State lawmaker wants to end noncompete contracts for doctors
ST. PAUL, Minn. (AP) — A state legislator is working to ban noncompete agreements for physicians in Minnesota.
Democratic State Rep. Alice Mann, who is also a doctor, plans to reintroduce a bill during the legislative session that started on Tuesday, Minnesota Public Radio News reported. It is not clear how much support she will get from other lawmakers.
During the last session, similar legislation advanced through committees but ultimately never made it to a final vote.
Noncompete agreements are permitted in nearly every industry in Minnesota, except for lawyers.
The use of noncompete clauses is growing in the U.S., according to experts. But a number of states, including California, Massachusetts and North Dakota, limit them either completely or in certain situations.
Critics say contracts harm patients and exacerbate the health care provider deficit.
However, health companies contend that they need noncompete agreements to safeguard their investments in staff and equipment.
Jon Pryor, a doctor who supervises health system Essentia’s operations in parts of Minnesota and Wisconsin, said outlays can be lost when a staffer leaves.

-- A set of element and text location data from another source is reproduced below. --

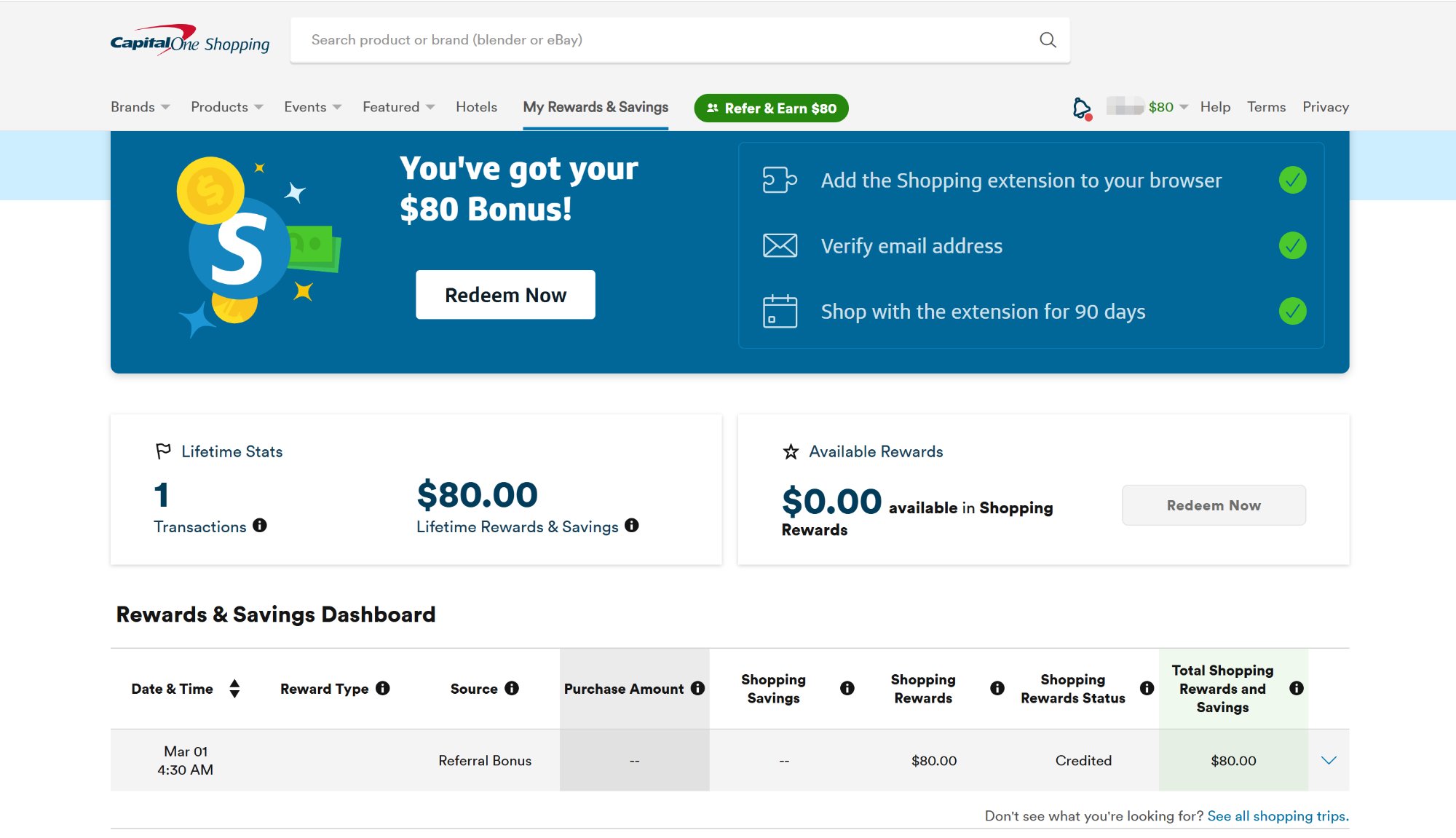This screenshot has width=1456, height=838.
Task: Open the info tooltip beside Lifetime Rewards & Savings
Action: coord(630,526)
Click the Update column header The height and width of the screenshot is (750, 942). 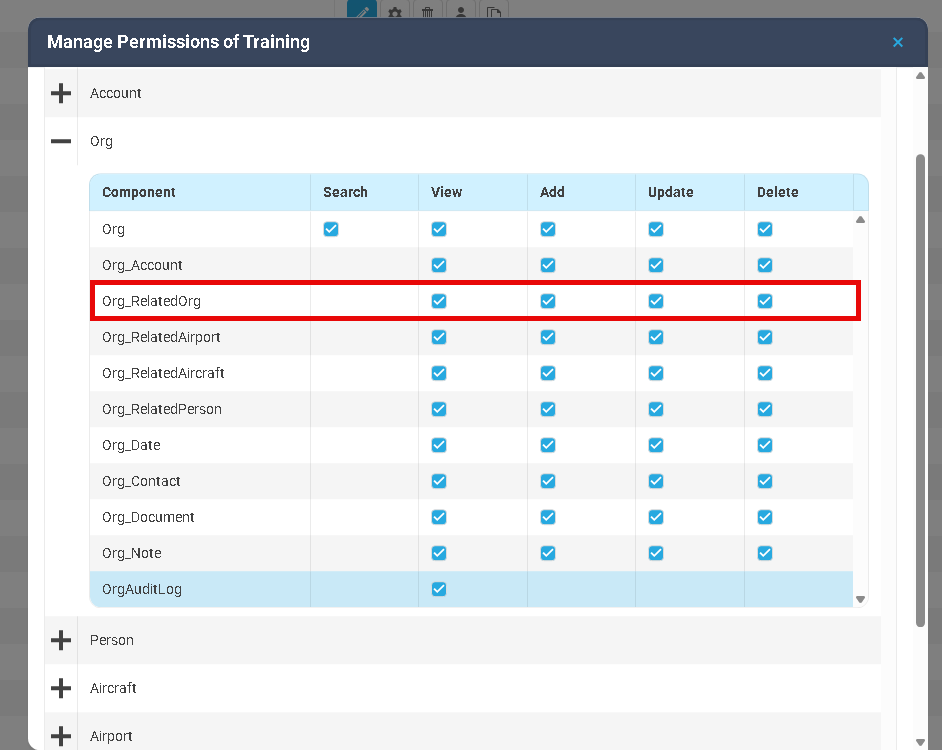coord(670,192)
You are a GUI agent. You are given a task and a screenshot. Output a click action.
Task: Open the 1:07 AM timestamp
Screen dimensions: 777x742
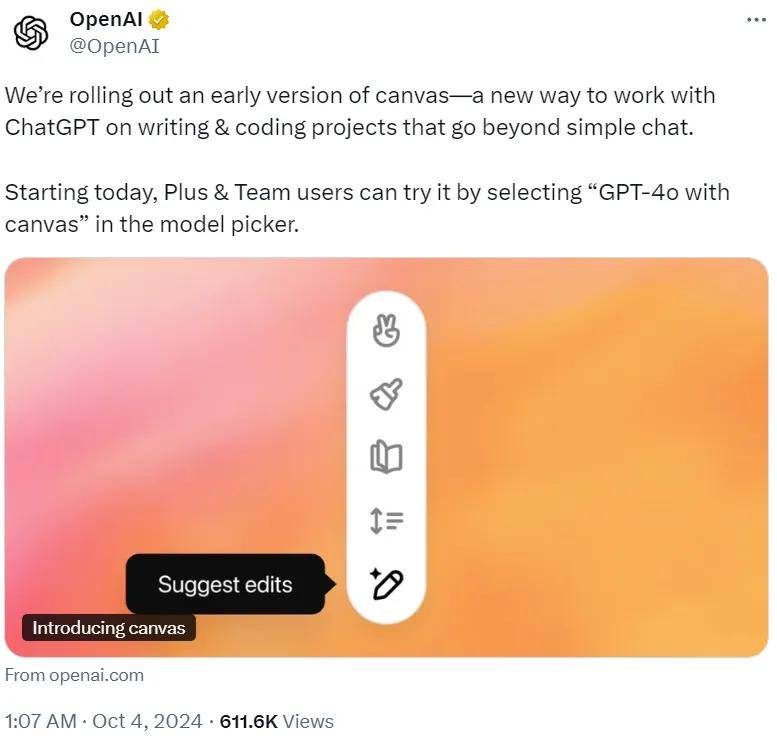coord(41,721)
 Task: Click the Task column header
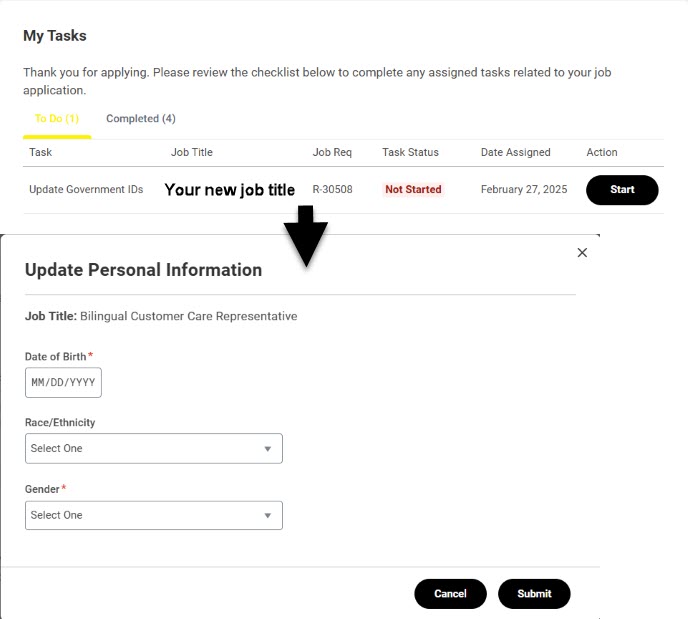(41, 153)
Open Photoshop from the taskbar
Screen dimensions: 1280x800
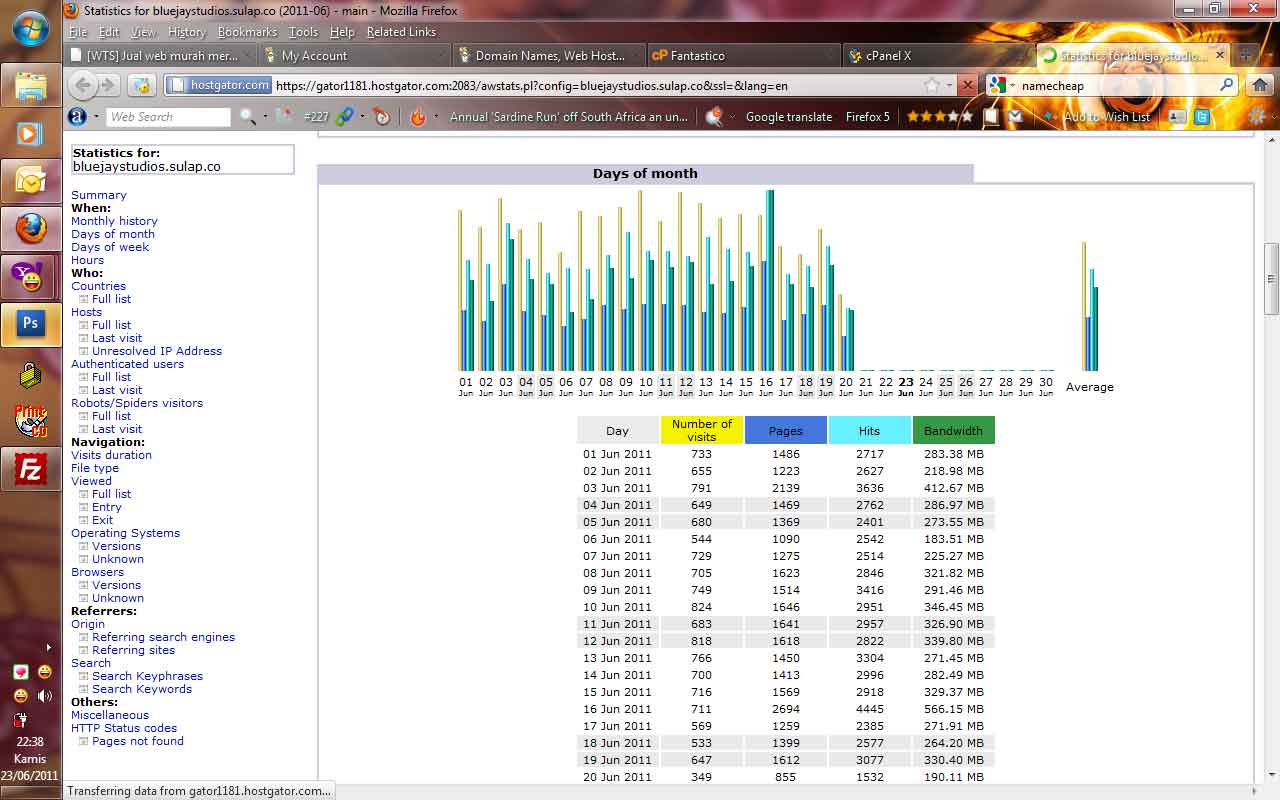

“Recruitment fees to bring somebody here, the salary, you hire support staff, you hire equipment for somebody,” he said. “That’s a large investment that ultimately one way or another, directly or indirectly, ends up in a patient’s bill.”
The Minnesota Hospital Association and others in the field also believe that contracts are needed to keep healthcare costs down.
“With a physician shortage, hospitals and communities could experience constant bidding wars to attract and retain physicians,” the hospital association said in a statement. “Eliminating noncompete agreements could lead to even greater challenges for rural communities already struggling with physician recruitment.”